将校会館(東京都千代田区) | コワイハナシ47

将校会館(東京都千代田区)

ある雨の日、絵本作家のTさんが東京九段に近い近代美術館前で、タクシーを拾った。

乗り込んで、あるところへ行ってくれと言うと、運転手が嫌そうな顔をする。

「何で?何が嫌なの?」と問うと「だって、雨降ってるじゃないですか。こんな日、嫌なんですよ、あそこ通るの」と言う。

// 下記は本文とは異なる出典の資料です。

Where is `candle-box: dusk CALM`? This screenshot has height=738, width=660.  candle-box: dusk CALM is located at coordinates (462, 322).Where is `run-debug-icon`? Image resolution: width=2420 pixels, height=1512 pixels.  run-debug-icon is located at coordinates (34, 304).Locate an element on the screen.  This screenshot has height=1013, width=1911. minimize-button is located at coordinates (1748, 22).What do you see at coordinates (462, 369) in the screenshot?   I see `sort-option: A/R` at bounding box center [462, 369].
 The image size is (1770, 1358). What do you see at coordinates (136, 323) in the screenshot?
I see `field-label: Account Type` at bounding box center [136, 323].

「何かあったの?」と聞くと、ある夜中、その道を通った時の話をはじめた。

雨は降っていなかったが、靄もやが出ていた。

そこに通称〝将校会館〟と呼ばれる戦前からの煉瓦造りの古い建物がある。その前がちょうどカーブになっているので、ヘッドライトがぐるっと建物を照らした。

すると、軍服に身を包んだ人たちの一団が見えた。

彼らは整然と並んで、皇居の方を向いて敬礼していたという。

彼らの軍服姿からして、士官クラスの集団だったように見えた。

それが恐ろしくて、こういう日にはそこを通りたくないというのだ。

しかたなくTさんは少しばかり遠回りをして、目的地へ行ってもらったという。